The real-time storm prediction method, which is under active development at this time, has exhibited certain predictable characteristics, which are illustrated below. These examples are discussed in detail to help understand the results of our work. As the method is refined, we will also discuss how the refinements affect the method.
The solar wind structure shown in panels (a) and (b) is a classic magnetic cloud [Burlaga, 1988] that was observed by the IMP 8 satellite on 13 - 14 January 1988. The magnetic cloud consists of two long-duration Bz events. The duration and maximum Bz, tau' and Bzm', are accurately estimated after the inital 10-15% of each event. The calculated probability P1 = 1 is shown with a dashed line for the first event. This means that the structure is recognized as a long-duration Bz > 0 event to be followed by a Bz < 0 event of comparable duration and Bzm < 0. The solid line means that Bz < 0 and the SW event is geoeffective. The dashed curve in panel (b) shows the predicted Bz(t) profile, computed at the time marked by a diamond. The predicted Bz profile closely resembles the actual profile. This represents a remarkably accurate prediction of the magnetic field profile in the solar wind that has yet to arrive at the observer (nearly 30 hours upstream in this example).

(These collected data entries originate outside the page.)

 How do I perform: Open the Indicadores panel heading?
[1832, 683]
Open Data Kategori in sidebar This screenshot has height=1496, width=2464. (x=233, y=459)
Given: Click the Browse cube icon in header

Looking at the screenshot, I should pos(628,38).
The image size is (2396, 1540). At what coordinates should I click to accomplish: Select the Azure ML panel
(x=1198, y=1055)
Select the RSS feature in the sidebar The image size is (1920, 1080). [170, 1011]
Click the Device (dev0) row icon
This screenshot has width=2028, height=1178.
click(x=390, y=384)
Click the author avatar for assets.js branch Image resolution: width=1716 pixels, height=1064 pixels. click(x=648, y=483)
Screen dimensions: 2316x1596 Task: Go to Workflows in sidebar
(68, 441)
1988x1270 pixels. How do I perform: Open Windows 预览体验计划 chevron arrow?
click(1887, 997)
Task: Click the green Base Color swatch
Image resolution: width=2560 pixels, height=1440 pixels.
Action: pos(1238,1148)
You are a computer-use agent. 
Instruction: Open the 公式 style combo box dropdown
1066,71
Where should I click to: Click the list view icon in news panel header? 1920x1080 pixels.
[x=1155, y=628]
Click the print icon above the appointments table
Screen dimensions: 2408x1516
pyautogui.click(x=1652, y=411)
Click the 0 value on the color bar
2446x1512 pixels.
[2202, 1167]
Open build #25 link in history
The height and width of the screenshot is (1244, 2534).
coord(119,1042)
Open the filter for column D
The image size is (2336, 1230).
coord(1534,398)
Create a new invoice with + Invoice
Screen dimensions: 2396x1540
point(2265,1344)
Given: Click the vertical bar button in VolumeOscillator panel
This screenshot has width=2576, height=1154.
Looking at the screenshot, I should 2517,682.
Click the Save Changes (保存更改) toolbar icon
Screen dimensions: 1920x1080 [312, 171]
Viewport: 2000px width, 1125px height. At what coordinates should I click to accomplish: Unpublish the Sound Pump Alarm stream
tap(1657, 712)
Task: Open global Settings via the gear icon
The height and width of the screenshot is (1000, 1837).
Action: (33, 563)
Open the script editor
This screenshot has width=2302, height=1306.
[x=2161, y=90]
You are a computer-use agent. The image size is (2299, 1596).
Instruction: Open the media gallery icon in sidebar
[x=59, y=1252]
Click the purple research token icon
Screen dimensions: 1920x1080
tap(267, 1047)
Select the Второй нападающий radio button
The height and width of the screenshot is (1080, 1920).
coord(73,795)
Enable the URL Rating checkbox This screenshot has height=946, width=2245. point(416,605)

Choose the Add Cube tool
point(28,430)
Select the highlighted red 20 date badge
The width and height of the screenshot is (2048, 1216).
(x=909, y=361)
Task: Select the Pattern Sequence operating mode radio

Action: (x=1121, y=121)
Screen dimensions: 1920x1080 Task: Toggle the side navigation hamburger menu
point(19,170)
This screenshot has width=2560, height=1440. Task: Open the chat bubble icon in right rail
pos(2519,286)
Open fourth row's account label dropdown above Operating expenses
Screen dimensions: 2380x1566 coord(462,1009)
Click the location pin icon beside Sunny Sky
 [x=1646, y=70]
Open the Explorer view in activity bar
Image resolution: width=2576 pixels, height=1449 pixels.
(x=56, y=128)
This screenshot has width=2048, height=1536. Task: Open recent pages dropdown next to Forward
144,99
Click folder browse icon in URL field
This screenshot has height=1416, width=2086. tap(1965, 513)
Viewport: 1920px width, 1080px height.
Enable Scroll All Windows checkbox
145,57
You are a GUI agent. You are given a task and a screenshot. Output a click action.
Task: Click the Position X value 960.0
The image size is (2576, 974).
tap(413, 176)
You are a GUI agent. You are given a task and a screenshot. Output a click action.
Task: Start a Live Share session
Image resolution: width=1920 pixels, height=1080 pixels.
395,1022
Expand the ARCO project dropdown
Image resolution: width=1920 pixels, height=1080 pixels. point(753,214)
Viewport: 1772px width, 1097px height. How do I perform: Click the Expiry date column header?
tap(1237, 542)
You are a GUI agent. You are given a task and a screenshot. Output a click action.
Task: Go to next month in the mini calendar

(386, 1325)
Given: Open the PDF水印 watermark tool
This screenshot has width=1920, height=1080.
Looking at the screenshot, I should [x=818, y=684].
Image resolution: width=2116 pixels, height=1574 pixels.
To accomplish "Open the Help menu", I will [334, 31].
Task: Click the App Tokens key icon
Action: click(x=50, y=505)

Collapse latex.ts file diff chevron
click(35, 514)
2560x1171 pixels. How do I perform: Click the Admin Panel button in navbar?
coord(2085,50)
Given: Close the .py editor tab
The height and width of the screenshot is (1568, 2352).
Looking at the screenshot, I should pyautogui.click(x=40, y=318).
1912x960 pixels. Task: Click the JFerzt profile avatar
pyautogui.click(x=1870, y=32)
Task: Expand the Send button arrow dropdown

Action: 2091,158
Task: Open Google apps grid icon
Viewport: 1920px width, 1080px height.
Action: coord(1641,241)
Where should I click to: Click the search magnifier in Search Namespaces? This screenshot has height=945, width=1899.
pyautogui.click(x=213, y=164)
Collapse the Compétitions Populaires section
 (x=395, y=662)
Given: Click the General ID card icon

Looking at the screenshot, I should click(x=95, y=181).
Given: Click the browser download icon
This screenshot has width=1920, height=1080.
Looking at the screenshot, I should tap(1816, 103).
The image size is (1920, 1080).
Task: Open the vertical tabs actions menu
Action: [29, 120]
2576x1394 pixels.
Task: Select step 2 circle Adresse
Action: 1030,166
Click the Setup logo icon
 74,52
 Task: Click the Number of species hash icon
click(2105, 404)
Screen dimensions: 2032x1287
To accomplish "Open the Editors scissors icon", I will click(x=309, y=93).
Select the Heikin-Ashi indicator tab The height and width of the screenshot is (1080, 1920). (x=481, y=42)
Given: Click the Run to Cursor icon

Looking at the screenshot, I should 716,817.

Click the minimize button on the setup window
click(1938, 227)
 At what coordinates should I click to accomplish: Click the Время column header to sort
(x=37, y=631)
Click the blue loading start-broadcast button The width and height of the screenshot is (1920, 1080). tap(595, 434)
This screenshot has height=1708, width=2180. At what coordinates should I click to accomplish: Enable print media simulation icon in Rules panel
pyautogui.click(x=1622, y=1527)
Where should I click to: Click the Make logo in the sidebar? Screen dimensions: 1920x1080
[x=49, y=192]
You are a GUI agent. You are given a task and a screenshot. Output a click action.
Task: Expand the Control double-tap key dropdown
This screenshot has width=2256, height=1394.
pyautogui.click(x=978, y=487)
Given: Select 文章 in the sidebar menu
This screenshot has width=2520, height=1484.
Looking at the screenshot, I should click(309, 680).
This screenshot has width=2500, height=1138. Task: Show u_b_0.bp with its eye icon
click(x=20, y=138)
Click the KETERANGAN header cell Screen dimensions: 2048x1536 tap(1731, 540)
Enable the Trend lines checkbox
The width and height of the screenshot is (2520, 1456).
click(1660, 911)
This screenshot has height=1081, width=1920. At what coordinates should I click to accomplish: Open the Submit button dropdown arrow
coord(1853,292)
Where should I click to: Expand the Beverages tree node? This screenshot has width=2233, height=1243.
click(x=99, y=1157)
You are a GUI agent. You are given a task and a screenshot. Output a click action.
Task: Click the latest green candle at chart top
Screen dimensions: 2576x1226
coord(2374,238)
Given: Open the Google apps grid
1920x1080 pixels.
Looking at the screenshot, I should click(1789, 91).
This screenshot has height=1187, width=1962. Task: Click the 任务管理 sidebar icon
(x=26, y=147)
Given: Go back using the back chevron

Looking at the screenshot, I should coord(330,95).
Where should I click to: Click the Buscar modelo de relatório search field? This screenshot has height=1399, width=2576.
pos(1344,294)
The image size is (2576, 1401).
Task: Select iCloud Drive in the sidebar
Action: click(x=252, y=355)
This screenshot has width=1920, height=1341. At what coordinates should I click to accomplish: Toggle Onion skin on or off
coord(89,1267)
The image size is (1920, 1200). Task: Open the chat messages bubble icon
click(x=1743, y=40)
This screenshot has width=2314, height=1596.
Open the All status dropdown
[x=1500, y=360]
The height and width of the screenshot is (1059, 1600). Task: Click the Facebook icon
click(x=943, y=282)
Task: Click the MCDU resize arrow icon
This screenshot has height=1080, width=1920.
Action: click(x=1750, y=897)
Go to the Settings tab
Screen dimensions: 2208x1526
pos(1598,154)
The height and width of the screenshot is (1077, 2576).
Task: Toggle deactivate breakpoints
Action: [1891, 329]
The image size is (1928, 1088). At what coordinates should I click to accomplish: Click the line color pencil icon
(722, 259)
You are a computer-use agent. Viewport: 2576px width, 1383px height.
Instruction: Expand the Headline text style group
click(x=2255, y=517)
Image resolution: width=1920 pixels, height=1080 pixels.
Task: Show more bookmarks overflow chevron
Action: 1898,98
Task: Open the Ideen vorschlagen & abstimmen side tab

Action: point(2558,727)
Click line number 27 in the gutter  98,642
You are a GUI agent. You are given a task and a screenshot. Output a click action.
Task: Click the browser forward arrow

The polarity of the Bz component appears to have a solar-cycle dependence: every other solar cycle, magnetic clouds tend to arrive with Bz > 0 first. We expect the above example to typify magnetic clouds during the next solar cycle. During the present cycle, the following example typifies magnetic clouds encountered at 1 AU.
This is a magnetic cloud, typical of the present solar cycle, with Bz < 0 arriving first. This situation allows shorter warning times, and often the onset (when Dst begins to decrease) of a storm has occurred when P1 becomes significant. However, the time before minimum Dst, the duration, and the severity can still the predicted in advance. This storm was marginal, having minimum Dst = -84 nT (provisional). This is correctly indicated by P1 hovering around 0.5.
This is an example of a miss. The storm on DOY 111 was caused by a long-duration Bz < 0 event (panel b), but this southward Bz period was interrupted by short northward periods. The algorithm resets each time Bz reverses sign, so that these southward Bz events were treated as uncorrelated events. In reality, the magnetosphere was continually stressed.
Another miss. The storm was caused by a high-speed solar wind stream (not shown here). Magnetic field data alone indicated no geoeffective structure. The algorithm does not look for such SW structures because they typically do not lead to very large storms.